### SUPPLIED DATA ###
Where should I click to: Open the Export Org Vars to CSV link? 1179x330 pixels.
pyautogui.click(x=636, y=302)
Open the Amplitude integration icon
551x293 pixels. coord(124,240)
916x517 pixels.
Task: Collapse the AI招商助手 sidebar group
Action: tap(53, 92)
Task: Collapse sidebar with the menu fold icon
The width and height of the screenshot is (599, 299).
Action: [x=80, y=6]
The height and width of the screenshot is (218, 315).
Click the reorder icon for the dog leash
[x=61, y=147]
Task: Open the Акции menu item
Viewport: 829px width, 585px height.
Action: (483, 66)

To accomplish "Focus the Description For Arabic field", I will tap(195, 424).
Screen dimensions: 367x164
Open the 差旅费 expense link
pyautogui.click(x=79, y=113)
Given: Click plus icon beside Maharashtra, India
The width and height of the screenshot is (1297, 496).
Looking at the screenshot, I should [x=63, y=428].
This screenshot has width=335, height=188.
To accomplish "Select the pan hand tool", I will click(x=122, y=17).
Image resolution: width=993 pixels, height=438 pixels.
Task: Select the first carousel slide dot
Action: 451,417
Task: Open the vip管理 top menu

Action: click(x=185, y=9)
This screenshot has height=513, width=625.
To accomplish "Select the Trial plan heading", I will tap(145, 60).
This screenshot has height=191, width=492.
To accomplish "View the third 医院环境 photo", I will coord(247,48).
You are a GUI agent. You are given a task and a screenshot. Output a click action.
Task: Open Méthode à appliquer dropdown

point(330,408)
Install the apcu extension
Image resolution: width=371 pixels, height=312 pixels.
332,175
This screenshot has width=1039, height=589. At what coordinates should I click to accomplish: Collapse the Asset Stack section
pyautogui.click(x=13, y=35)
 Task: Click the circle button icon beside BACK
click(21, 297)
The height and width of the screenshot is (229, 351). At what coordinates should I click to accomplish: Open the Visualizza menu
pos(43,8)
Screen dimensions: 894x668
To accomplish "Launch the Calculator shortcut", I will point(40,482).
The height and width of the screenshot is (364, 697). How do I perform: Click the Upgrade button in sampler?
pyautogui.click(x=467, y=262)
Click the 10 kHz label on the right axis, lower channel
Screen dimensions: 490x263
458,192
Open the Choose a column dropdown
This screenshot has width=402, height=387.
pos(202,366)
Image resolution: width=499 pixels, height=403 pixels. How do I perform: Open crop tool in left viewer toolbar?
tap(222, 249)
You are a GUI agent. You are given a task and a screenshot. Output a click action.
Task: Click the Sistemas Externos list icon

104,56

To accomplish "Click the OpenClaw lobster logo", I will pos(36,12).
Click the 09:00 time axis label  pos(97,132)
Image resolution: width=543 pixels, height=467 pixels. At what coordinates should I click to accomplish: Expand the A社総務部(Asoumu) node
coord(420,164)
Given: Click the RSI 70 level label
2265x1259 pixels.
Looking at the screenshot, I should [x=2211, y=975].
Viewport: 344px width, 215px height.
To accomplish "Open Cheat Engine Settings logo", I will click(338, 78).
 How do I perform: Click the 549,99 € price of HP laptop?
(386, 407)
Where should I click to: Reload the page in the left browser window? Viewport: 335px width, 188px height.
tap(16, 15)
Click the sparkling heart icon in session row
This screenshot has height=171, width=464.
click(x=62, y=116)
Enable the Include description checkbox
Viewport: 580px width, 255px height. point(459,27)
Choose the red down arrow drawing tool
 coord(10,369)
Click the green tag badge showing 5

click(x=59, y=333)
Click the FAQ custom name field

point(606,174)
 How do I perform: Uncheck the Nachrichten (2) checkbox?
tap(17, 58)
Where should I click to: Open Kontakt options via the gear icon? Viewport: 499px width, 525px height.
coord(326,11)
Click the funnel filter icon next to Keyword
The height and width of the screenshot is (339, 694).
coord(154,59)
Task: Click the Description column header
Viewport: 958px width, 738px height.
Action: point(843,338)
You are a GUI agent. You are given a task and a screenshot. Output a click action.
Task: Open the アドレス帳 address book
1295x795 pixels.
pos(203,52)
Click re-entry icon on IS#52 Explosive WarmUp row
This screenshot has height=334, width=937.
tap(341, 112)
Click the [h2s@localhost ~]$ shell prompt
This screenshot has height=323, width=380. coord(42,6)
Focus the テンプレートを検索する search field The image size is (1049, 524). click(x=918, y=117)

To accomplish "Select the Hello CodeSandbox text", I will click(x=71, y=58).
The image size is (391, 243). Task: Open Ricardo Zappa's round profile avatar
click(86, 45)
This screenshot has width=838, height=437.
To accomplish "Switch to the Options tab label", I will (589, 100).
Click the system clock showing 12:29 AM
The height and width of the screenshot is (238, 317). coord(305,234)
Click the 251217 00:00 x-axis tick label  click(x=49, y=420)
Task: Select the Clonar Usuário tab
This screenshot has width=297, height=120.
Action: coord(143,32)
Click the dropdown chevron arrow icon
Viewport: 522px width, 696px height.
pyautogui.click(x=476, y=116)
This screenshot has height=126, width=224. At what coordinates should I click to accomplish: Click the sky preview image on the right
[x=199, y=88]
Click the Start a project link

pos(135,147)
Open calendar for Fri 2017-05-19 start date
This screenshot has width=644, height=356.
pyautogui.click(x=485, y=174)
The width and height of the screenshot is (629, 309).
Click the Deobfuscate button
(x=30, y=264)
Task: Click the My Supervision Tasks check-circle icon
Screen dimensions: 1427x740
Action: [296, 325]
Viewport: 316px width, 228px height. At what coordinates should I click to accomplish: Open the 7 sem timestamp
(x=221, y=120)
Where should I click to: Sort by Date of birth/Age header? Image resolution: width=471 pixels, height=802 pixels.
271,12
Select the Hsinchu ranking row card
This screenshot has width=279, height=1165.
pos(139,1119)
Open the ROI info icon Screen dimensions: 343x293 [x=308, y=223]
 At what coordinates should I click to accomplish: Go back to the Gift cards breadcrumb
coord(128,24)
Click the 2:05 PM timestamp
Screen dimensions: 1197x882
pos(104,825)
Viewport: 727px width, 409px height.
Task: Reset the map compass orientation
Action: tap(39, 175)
###
* [WORK TO COMPLETE] Transcribe all records exactly as written.

* [REPLY TO THE TASK]
Where should I click to: Open the Export Org Vars to CSV link? 1179x330 pixels.
pyautogui.click(x=636, y=302)
Open the Amplitude integration icon
551x293 pixels. coord(124,240)
916x517 pixels.
Task: Collapse the AI招商助手 sidebar group
Action: tap(53, 92)
Task: Collapse sidebar with the menu fold icon
The width and height of the screenshot is (599, 299).
Action: [x=80, y=6]
The height and width of the screenshot is (218, 315).
Click the reorder icon for the dog leash
[x=61, y=147]
Task: Open the Акции menu item
Viewport: 829px width, 585px height.
Action: (483, 66)

To accomplish "Focus the Description For Arabic field", I will tap(195, 424).
Screen dimensions: 367x164
Open the 差旅费 expense link
pyautogui.click(x=79, y=113)
Given: Click plus icon beside Maharashtra, India
The width and height of the screenshot is (1297, 496).
Looking at the screenshot, I should [x=63, y=428].
This screenshot has width=335, height=188.
To accomplish "Select the pan hand tool", I will click(x=122, y=17).
Image resolution: width=993 pixels, height=438 pixels.
Task: Select the first carousel slide dot
Action: 451,417
Task: Open the vip管理 top menu

Action: click(x=185, y=9)
This screenshot has height=513, width=625.
To accomplish "Select the Trial plan heading", I will tap(145, 60).
This screenshot has height=191, width=492.
To accomplish "View the third 医院环境 photo", I will coord(247,48).
You are a GUI agent. You are given a task and a screenshot. Output a click action.
Task: Open Méthode à appliquer dropdown

point(330,408)
Install the apcu extension
Image resolution: width=371 pixels, height=312 pixels.
332,175
This screenshot has width=1039, height=589. At what coordinates should I click to accomplish: Collapse the Asset Stack section
pyautogui.click(x=13, y=35)
 Task: Click the circle button icon beside BACK
click(21, 297)
The height and width of the screenshot is (229, 351). At what coordinates should I click to accomplish: Open the Visualizza menu
pos(43,8)
Screen dimensions: 894x668
To accomplish "Launch the Calculator shortcut", I will point(40,482).
The height and width of the screenshot is (364, 697). How do I perform: Click the Upgrade button in sampler?
pyautogui.click(x=467, y=262)
Click the 10 kHz label on the right axis, lower channel
Screen dimensions: 490x263
458,192
Open the Choose a column dropdown
This screenshot has width=402, height=387.
pos(202,366)
Image resolution: width=499 pixels, height=403 pixels. How do I perform: Open crop tool in left viewer toolbar?
tap(222, 249)
You are a GUI agent. You are given a task and a screenshot. Output a click action.
Task: Click the Sistemas Externos list icon

104,56

To accomplish "Click the OpenClaw lobster logo", I will pos(36,12).
Click the 09:00 time axis label  pos(97,132)
Image resolution: width=543 pixels, height=467 pixels. At what coordinates should I click to accomplish: Expand the A社総務部(Asoumu) node
coord(420,164)
Given: Click the RSI 70 level label
2265x1259 pixels.
Looking at the screenshot, I should [x=2211, y=975].
Viewport: 344px width, 215px height.
To accomplish "Open Cheat Engine Settings logo", I will click(338, 78).
 How do I perform: Click the 549,99 € price of HP laptop?
(386, 407)
Where should I click to: Reload the page in the left browser window? Viewport: 335px width, 188px height.
tap(16, 15)
Click the sparkling heart icon in session row
This screenshot has height=171, width=464.
click(x=62, y=116)
Enable the Include description checkbox
Viewport: 580px width, 255px height. point(459,27)
Choose the red down arrow drawing tool
 coord(10,369)
Click the green tag badge showing 5

click(x=59, y=333)
Click the FAQ custom name field

point(606,174)
 How do I perform: Uncheck the Nachrichten (2) checkbox?
tap(17, 58)
Where should I click to: Open Kontakt options via the gear icon? Viewport: 499px width, 525px height.
coord(326,11)
Click the funnel filter icon next to Keyword
The height and width of the screenshot is (339, 694).
coord(154,59)
Task: Click the Description column header
Viewport: 958px width, 738px height.
Action: point(843,338)
You are a GUI agent. You are given a task and a screenshot. Output a click action.
Task: Open the アドレス帳 address book
1295x795 pixels.
pos(203,52)
Click re-entry icon on IS#52 Explosive WarmUp row
This screenshot has height=334, width=937.
tap(341, 112)
Click the [h2s@localhost ~]$ shell prompt
This screenshot has height=323, width=380. coord(42,6)
Focus the テンプレートを検索する search field The image size is (1049, 524). click(x=918, y=117)

To accomplish "Select the Hello CodeSandbox text", I will click(x=71, y=58).
The image size is (391, 243). Task: Open Ricardo Zappa's round profile avatar
click(86, 45)
This screenshot has width=838, height=437.
To accomplish "Switch to the Options tab label", I will (589, 100).
Click the system clock showing 12:29 AM
The height and width of the screenshot is (238, 317). coord(305,234)
Click the 251217 00:00 x-axis tick label  click(x=49, y=420)
Task: Select the Clonar Usuário tab
This screenshot has width=297, height=120.
Action: coord(143,32)
Click the dropdown chevron arrow icon
Viewport: 522px width, 696px height.
pyautogui.click(x=476, y=116)
This screenshot has height=126, width=224. At what coordinates should I click to accomplish: Click the sky preview image on the right
[x=199, y=88]
Click the Start a project link

pos(135,147)
Open calendar for Fri 2017-05-19 start date
This screenshot has width=644, height=356.
pyautogui.click(x=485, y=174)
The width and height of the screenshot is (629, 309).
Click the Deobfuscate button
(x=30, y=264)
Task: Click the My Supervision Tasks check-circle icon
Screen dimensions: 1427x740
Action: [296, 325]
Viewport: 316px width, 228px height. At what coordinates should I click to accomplish: Open the 7 sem timestamp
(x=221, y=120)
Where should I click to: Sort by Date of birth/Age header? Image resolution: width=471 pixels, height=802 pixels.
271,12
Select the Hsinchu ranking row card
This screenshot has width=279, height=1165.
pos(139,1119)
Open the ROI info icon Screen dimensions: 343x293 [x=308, y=223]
 At what coordinates should I click to accomplish: Go back to the Gift cards breadcrumb
coord(128,24)
Click the 2:05 PM timestamp
Screen dimensions: 1197x882
pos(104,825)
Viewport: 727px width, 409px height.
Task: Reset the map compass orientation
Action: tap(39, 175)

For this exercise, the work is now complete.